In the last years the time of easy performance gaining is ended due to a physical constraint called Power Wall. In this scenario, the large diffusion of shared-memory multi-core machines offers a new opportunities to face the increasing demand for improved performance. Anyhow, common lock-based synchronization techniques could be deleterious for performances and frustrate the presence of the increasing number of cores.
In order to optimize parallel execution, the non-blocking synchronization paradigm, based on the exploitation of Read-Modify-write (RMW) instructions, was born. This new technique requires a deep knowledge of the underlying hardware capabilities and on the assumptions that can be made on it.
On the other hand, the memory allocation problem is still relevant to support fast execution of both system and user applications.

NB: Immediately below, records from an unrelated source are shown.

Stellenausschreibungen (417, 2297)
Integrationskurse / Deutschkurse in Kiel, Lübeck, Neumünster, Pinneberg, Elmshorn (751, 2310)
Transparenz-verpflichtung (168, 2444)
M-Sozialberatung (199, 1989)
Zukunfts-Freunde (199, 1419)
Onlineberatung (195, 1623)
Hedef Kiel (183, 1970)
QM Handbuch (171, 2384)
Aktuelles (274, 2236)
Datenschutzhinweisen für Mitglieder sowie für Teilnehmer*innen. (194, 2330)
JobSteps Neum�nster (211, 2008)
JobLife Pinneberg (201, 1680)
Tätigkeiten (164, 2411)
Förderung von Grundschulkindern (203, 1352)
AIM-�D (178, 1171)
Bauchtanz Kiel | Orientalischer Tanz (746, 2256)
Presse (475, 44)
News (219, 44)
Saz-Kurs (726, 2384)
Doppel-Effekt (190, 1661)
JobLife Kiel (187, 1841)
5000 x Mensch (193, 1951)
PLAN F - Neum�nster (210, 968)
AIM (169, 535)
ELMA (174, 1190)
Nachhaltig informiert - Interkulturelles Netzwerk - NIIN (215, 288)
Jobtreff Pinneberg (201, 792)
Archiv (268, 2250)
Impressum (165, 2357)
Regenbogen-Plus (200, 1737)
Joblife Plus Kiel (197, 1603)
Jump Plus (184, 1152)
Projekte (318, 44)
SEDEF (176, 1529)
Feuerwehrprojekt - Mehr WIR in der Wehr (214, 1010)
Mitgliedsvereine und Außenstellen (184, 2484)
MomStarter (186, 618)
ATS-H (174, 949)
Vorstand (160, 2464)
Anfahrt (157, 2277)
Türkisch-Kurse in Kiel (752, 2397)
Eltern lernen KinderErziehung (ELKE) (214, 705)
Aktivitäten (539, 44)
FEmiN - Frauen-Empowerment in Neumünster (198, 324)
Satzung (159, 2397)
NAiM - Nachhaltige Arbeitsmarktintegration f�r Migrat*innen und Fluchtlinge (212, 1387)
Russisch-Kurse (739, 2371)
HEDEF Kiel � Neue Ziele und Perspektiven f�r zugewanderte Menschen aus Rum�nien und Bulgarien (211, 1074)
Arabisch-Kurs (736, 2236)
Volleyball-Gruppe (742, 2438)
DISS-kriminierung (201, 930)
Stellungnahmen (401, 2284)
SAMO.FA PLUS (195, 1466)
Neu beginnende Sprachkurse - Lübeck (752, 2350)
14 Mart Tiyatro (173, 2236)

An efficient allocator is required to avoid memory requests to become a bottleneck in high-performance scenarios characterized by large amount of processes. Moreover, requests could be very different depending on the target application; a good memory allocator has to works well in as many as possible scenarios.
In this work I present the design and the implementation of a lock-free buddy system memory allocator based on a binary tree structure. The proposed algorithm offers great performances in highly parallel machines and it is very memory efficient, producing low data overhead to work.
The results obtained in the experiments confirm the actual scalability of this proposal and the effectiveness of the lock-free synchronization.